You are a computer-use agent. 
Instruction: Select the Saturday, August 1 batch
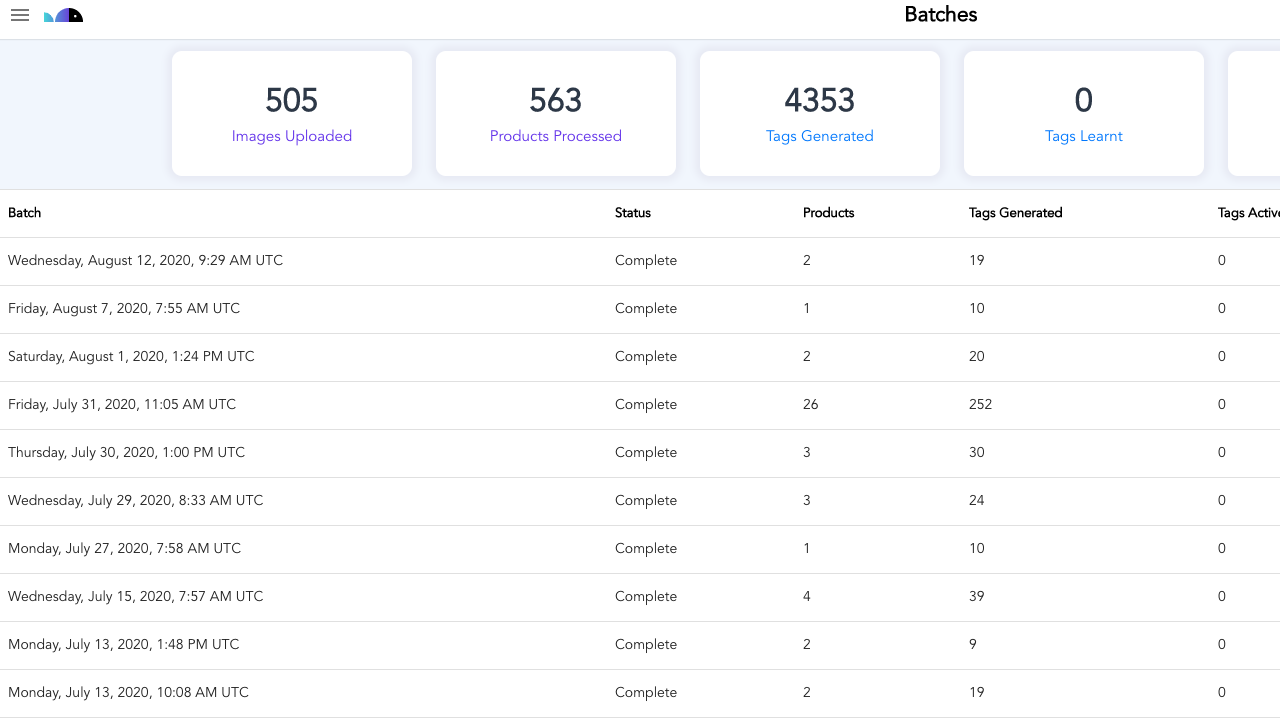pos(131,357)
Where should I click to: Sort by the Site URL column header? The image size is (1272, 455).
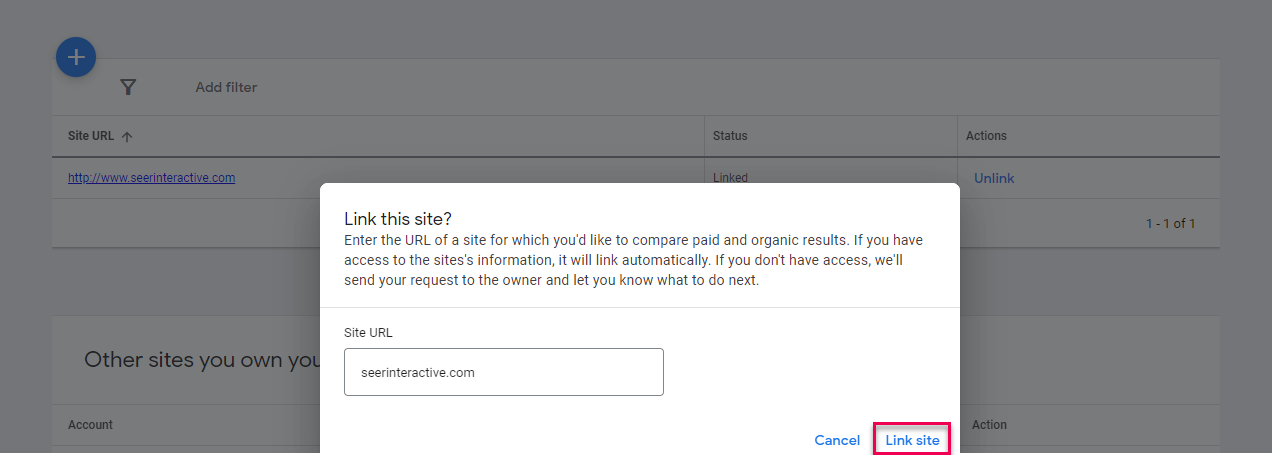[90, 136]
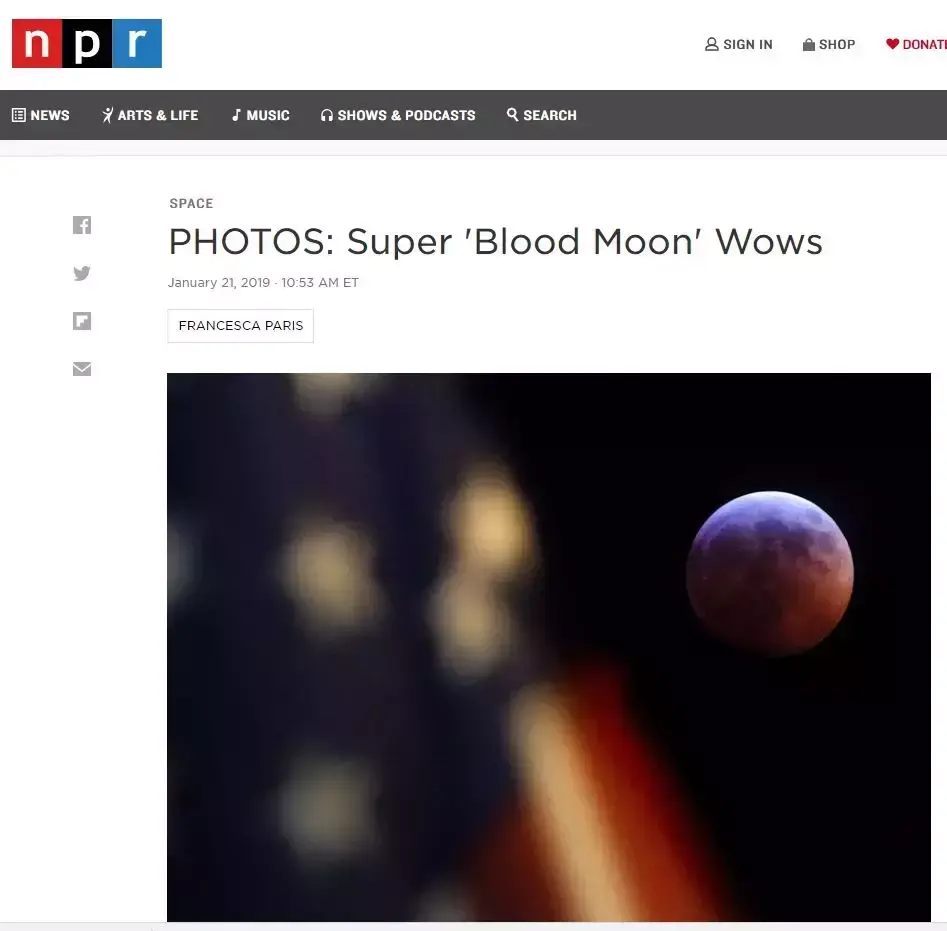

REQUEST :: Recast the data above as a Markdown table with two columns, "Row" and "Line," giving each nonblank line its own numbered row. Leave the pictures out.

SOLUTION TO THIS TASK ::
| Row | Line |
|---|---|
| 1 | You are a computer-use agent.  |
| 2 | Instruction: Select the Saturday, August 1 batch |
| 3 | pos(131,357) |
| 4 | Where should I click to: Sort by the Site URL column header? The image size is (1272, 455). |
| 5 | [90, 136] |